TEA AND TENNIS
“Met the professor’s late
boatman on the Cob,” said Mr. Chase, dissecting
a chocolate cake.
“Clumsy man,” said Phyllis.
“I hope he was ashamed of himself. I shall
never forgive him for trying to drown papa.”
My heart bled for Mr. Henry Hawk, that modern martyr.
“When I met him,” said
Tom Chase, “he looked as if he had been trying
to drown his sorrow as well.”
“I knew he drank,” said
Phyllis severely, “the very first time I saw
him.”
“You might have warned the professor,”
murmured Mr. Chase.
“He couldn’t have upset the boat if he
had been sober.”
“You never know. He may have done it on
purpose.”
“Tom, how absurd.”
“Rather rough on the man, aren’t you?”
I said.
“Merely a suggestion,”
continued Mr. Chase airily. “I’ve
been reading sensational novels lately, and it seems
to me that Mr. Hawk’s cut out to be a minion.
Probably some secret foe of the professor’s bribed
him.”
My heart stood still. Did he
know, I wondered, and was this all a roundabout way
of telling me he knew?
“The professor may be a member
of an Anarchist League, or something, and this is
his punishment for refusing to assassinate some sportsman.”
“Have another cup of tea, Tom,
and stop talking nonsense.”
Mr. Chase handed in his cup.
“What gave me the idea that
the upset was done on purpose was this. I saw
the whole thing from the Ware Cliff. The spill
looked to me just like dozens I had seen at Malta.”
“Why do they upset themselves
on purpose at Malta particularly?” inquired
Phyllis.
“Listen carefully, my dear,
and you’ll know more about the ways of the Navy
that guards your coasts than you did before. When
men are allowed on shore at Malta, the owner has a
fancy to see them snugly on board again at a certain
reasonable hour. After that hour any Maltese
policeman who brings them aboard gets one sovereign,
cash. But he has to do all the bringing part
of it on his own. Consequence is, you see boats
rowing out to the ship, carrying men who have overstayed
their leave; and when they get near enough, the able-bodied
gentleman in custody jumps to his feet, upsets the
boat, and swims for the gangway. The policemen,
if they aren’t drowned they sometimes
are race him, and whichever gets there
first wins. If it’s the policeman, he gets
his sovereign. If it’s the sailor, he is
considered to have arrived not in a state of custody
and gets off easier. What a judicious remark that
was of the governor of North Carolina to the governor
of South Carolina, respecting the length of time between
drinks. Just one more cup, please, Phyllis.”

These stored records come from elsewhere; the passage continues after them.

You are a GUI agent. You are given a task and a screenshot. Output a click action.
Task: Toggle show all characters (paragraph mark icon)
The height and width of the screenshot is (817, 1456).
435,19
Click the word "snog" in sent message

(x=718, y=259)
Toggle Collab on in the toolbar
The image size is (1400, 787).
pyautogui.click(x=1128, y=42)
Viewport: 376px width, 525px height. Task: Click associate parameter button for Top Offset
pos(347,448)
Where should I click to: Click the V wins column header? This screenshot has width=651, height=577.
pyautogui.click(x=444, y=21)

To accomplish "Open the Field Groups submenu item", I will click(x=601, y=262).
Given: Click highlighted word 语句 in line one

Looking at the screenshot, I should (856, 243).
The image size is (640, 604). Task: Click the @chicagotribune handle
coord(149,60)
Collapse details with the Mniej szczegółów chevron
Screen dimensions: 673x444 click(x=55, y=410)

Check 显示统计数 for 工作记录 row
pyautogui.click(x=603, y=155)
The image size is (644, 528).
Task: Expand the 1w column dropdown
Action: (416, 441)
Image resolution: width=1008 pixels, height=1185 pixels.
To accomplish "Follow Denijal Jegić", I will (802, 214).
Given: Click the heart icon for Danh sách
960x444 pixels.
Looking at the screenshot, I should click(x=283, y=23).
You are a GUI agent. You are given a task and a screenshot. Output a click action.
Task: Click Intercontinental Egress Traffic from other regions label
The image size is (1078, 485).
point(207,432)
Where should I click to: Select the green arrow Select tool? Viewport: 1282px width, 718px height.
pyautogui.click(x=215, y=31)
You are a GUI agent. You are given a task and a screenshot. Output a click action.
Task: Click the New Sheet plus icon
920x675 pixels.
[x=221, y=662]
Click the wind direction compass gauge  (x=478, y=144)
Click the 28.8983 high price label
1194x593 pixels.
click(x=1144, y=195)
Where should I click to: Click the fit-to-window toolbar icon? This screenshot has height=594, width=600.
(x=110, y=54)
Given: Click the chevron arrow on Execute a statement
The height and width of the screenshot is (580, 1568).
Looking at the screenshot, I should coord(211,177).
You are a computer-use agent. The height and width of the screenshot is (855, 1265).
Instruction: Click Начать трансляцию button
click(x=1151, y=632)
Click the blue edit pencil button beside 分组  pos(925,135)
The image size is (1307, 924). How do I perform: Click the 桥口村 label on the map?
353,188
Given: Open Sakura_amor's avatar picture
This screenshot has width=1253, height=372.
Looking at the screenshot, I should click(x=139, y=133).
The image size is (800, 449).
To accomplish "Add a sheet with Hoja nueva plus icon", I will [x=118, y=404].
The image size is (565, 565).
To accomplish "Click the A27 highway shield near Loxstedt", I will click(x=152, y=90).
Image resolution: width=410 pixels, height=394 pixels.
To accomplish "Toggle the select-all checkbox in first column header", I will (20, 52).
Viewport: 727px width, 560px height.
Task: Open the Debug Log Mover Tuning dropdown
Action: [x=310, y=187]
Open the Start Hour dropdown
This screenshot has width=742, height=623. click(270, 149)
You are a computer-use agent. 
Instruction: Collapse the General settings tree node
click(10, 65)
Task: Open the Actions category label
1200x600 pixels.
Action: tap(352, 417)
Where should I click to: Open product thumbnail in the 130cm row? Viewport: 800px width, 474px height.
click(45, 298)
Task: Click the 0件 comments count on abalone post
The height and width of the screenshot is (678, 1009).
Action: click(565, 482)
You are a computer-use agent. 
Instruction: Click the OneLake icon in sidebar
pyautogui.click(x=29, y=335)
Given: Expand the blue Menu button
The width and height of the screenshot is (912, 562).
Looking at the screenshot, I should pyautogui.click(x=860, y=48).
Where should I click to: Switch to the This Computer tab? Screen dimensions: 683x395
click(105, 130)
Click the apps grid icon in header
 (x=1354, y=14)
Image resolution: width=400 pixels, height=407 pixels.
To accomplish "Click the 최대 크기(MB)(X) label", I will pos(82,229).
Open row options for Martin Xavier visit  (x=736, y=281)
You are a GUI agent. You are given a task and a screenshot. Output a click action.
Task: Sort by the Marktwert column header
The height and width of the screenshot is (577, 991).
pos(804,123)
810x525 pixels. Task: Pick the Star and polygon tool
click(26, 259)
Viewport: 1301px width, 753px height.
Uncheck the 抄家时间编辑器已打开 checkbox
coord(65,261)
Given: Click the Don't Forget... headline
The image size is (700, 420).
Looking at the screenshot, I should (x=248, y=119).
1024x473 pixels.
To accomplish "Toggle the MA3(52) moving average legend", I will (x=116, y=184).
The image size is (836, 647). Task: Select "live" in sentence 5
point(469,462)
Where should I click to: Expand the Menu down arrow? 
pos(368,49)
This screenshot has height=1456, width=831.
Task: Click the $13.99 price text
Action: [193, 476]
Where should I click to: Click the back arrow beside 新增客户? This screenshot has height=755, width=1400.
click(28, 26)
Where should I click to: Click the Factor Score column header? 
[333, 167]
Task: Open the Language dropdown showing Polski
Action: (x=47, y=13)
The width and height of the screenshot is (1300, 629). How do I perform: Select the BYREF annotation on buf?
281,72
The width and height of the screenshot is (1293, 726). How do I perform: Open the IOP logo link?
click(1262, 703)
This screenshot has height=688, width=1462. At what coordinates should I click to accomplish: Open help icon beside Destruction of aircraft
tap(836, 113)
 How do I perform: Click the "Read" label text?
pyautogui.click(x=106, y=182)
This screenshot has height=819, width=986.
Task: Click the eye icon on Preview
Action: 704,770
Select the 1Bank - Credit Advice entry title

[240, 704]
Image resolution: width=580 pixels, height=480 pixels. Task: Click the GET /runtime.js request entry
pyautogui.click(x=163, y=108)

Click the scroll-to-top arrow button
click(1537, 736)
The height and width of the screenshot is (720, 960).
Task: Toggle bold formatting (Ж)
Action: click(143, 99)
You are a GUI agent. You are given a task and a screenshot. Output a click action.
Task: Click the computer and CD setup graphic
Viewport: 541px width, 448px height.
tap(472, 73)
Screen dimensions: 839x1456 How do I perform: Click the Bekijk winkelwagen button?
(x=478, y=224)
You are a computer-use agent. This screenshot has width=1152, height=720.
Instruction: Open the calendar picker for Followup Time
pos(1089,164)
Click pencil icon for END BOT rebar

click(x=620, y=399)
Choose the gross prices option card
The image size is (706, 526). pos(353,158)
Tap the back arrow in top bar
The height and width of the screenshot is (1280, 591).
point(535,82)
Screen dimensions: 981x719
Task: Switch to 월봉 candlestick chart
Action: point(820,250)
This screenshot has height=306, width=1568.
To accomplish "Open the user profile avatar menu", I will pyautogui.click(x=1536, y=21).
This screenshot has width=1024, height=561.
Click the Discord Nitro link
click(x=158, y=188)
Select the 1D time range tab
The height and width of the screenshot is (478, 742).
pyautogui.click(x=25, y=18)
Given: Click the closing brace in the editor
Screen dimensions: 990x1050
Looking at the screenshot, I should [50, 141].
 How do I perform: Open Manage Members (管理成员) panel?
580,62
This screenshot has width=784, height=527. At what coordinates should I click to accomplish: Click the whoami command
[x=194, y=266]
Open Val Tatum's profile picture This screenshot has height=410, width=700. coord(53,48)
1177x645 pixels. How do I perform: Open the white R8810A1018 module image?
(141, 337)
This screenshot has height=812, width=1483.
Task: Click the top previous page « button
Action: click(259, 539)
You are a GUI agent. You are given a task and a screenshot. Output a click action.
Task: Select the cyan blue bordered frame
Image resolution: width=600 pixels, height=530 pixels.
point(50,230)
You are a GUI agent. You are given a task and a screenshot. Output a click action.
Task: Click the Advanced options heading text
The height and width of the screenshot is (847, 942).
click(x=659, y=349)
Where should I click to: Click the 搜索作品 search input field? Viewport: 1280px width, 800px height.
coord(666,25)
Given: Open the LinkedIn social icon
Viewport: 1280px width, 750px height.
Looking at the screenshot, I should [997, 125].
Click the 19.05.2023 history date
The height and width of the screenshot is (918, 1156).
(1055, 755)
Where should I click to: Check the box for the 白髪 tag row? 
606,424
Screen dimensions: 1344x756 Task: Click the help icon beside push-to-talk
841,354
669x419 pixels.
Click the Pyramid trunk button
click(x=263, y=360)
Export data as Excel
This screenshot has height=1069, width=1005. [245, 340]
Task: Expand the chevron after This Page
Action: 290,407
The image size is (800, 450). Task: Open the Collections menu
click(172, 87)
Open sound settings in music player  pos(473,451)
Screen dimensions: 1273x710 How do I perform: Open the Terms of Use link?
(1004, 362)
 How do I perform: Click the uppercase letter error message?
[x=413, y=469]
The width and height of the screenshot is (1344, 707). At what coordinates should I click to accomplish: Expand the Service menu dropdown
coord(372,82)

“But how does all that apply?” I asked,
dry-mouthed.
“Mr. Hawk upset the professor
just as those Maltese were upset. There’s
a patent way of doing it. Furthermore, by judicious
questioning, I found that Hawk was once in the Navy,
and stationed at Malta. Now, who’s going
to drag in Sherlock Holmes?”
“You don’t really think?”
I said, feeling like a criminal in the dock when the
case is going against him.
“I think friend Hawk has been
re-enacting the joys of his vanished youth, so to
speak.”
“He ought to be prosecuted,”
said Phyllis, blazing with indignation.
Alas, poor Hawk!
“Nobody’s safe with a
man of that sort, hiring out a boat.” Oh,
miserable Hawk!
“But why on earth should he
play a trick like that on Professor Derrick, Chase?”
“Pure animal spirits, probably.
Or he may, as I say, be a minion.”
I was hot all over.
“I shall tell father that,”
said Phyllis in her most decided voice, “and
see what he says. I don’t wonder at the
man taking to drink after doing such a thing.”
“I I think you’re making a
mistake,” I said.
“I never make mistakes,”
Mr. Chase replied. “I am called Archibald
the All-Right, for I am infallible. I propose
to keep a reflective eye upon the jovial Hawk.”
He helped himself to another section
of the chocolate cake.
“Haven’t you finished
yet, Tom?” inquired Phyllis. “I’m
sure Mr. Garnet’s getting tired of sitting talking
here,” she said.
I shot out a polite negative.
Mr. Chase explained with his mouth full that he had
by no means finished. Chocolate cake, it appeared,
was the dream of his life. When at sea he was
accustomed to lie awake o’ nights thinking of
it.
“You don’t seem to realise,”
he said, “that I have just come from a cruise
on a torpedo-boat. There was such a sea on as
a rule that cooking operations were entirely suspended,
and we lived on ham and sardines without
bread.”
“How horrible!”
“On the other hand,” added
Mr. Chase philosophically, “it didn’t matter
much, because we were all ill most of the time.”
“Don’t be nasty, Tom.”
“I was merely defending myself.
I hope Mr. Hawk will be able to do as well when his
turn comes. My aim, my dear Phyllis, is to show
you in a series of impressionist pictures the sort
of thing I have to go through when I’m not here.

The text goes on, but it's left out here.